'''

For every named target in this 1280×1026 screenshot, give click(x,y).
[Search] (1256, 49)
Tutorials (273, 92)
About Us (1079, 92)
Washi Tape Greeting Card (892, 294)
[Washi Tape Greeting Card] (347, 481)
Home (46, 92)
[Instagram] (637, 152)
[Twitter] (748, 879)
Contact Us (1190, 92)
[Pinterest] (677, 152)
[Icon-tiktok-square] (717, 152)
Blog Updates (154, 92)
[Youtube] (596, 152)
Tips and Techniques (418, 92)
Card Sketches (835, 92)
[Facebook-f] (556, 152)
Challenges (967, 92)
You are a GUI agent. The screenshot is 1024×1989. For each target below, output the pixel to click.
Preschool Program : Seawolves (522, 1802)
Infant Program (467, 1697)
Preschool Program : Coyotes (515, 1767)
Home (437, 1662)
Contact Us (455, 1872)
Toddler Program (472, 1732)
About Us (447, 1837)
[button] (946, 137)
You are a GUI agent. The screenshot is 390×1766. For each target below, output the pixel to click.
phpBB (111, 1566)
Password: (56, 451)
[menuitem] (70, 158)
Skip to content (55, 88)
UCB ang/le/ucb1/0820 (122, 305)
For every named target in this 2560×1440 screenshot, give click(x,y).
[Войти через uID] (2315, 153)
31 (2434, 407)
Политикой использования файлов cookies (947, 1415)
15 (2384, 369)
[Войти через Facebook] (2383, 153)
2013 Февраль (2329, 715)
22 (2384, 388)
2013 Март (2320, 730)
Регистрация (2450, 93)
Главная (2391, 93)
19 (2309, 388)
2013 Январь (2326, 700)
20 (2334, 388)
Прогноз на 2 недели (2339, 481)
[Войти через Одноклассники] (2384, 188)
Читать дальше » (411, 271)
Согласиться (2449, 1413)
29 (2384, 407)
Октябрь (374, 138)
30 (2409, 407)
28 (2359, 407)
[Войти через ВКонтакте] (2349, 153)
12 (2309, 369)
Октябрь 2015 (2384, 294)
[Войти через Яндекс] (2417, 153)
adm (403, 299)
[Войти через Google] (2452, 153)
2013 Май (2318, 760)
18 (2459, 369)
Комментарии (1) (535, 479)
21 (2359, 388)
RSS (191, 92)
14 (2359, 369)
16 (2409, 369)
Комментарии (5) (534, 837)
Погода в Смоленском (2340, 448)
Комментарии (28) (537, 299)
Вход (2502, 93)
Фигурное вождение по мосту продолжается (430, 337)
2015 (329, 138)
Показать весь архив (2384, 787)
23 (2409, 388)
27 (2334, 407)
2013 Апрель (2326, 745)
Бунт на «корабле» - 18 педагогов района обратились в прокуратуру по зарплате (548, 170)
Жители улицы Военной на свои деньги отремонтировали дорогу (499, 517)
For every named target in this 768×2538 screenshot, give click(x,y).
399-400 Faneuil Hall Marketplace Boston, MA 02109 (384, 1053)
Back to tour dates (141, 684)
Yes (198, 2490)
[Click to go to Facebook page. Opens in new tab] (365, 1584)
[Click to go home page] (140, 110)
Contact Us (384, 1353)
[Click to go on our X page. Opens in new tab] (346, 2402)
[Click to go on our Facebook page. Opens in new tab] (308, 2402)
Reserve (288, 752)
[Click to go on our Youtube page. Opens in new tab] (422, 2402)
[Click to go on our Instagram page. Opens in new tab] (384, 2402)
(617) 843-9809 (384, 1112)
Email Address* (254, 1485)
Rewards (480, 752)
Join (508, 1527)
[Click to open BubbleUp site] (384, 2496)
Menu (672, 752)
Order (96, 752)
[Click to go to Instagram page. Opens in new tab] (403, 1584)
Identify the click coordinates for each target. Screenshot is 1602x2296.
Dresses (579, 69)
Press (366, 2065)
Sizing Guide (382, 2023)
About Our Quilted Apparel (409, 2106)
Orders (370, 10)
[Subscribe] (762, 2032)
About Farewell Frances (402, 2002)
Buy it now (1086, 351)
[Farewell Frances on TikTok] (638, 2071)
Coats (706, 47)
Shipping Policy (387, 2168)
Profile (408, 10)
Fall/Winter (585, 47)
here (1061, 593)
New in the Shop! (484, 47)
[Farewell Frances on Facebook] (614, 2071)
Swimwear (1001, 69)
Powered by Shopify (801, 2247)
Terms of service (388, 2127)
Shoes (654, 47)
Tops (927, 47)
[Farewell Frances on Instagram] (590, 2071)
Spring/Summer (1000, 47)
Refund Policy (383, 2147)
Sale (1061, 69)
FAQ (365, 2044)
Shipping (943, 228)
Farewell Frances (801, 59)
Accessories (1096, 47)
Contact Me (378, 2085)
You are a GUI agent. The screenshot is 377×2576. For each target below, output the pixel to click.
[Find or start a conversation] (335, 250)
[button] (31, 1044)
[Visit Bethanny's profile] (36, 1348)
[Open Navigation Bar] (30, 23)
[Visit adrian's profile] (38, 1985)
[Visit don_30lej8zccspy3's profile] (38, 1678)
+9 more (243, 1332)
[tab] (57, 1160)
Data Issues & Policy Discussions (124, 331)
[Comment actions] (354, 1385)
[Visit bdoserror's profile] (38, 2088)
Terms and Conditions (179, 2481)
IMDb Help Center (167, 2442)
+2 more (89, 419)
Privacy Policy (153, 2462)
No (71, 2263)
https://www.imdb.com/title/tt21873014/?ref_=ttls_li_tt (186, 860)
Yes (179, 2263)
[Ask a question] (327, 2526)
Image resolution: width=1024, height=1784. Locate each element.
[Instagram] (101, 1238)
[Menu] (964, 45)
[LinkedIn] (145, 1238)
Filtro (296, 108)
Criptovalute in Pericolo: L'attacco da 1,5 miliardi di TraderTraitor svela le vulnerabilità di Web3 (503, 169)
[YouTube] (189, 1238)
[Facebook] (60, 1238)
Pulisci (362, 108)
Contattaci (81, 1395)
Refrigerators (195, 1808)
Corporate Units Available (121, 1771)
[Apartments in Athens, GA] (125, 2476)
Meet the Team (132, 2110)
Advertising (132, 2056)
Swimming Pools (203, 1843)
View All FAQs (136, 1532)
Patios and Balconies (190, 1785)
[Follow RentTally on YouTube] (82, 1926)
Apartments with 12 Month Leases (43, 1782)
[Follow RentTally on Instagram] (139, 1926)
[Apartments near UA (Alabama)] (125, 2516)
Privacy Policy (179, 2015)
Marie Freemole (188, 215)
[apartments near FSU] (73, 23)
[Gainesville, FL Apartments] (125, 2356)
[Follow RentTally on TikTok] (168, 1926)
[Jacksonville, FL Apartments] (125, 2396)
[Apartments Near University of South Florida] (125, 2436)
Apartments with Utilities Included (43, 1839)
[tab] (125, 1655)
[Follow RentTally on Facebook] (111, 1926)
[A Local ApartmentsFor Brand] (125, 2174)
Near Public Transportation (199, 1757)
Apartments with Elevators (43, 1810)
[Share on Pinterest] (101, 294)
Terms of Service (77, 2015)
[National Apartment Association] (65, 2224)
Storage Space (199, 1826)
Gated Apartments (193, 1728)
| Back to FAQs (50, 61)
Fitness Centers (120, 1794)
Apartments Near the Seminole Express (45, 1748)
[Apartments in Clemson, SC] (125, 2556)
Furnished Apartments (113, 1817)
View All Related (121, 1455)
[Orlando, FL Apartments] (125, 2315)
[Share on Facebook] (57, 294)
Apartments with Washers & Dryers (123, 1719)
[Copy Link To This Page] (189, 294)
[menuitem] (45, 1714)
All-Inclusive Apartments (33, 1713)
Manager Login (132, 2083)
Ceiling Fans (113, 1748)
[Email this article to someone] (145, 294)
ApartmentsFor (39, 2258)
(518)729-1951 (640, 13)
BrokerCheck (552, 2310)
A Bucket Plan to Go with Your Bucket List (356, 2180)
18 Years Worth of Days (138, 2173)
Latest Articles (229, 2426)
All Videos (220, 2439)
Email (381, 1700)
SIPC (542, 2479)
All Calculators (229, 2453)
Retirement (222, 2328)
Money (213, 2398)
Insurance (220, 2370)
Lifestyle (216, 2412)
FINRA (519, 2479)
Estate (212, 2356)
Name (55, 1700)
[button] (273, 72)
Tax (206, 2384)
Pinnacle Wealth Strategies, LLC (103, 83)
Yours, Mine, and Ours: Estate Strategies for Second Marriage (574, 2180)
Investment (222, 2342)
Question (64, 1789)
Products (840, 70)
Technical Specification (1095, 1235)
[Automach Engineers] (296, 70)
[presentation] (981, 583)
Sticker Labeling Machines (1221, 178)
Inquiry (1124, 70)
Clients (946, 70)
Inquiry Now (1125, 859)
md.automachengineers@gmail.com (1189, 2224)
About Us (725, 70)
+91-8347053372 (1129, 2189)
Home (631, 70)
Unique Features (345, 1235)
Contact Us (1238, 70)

'''

Scan the entries above for the word "output" and collect each line holding it.

### Response to this task
You are a GUI agent. The screenshot is 1024×1989. For each target below, output the pixel to click.
You are a GUI agent. The screenshot is 390×1766. For each target below, output the pixel to click.
You are a GUI agent. The screenshot is 377×2576. For each target below, output the pixel to click.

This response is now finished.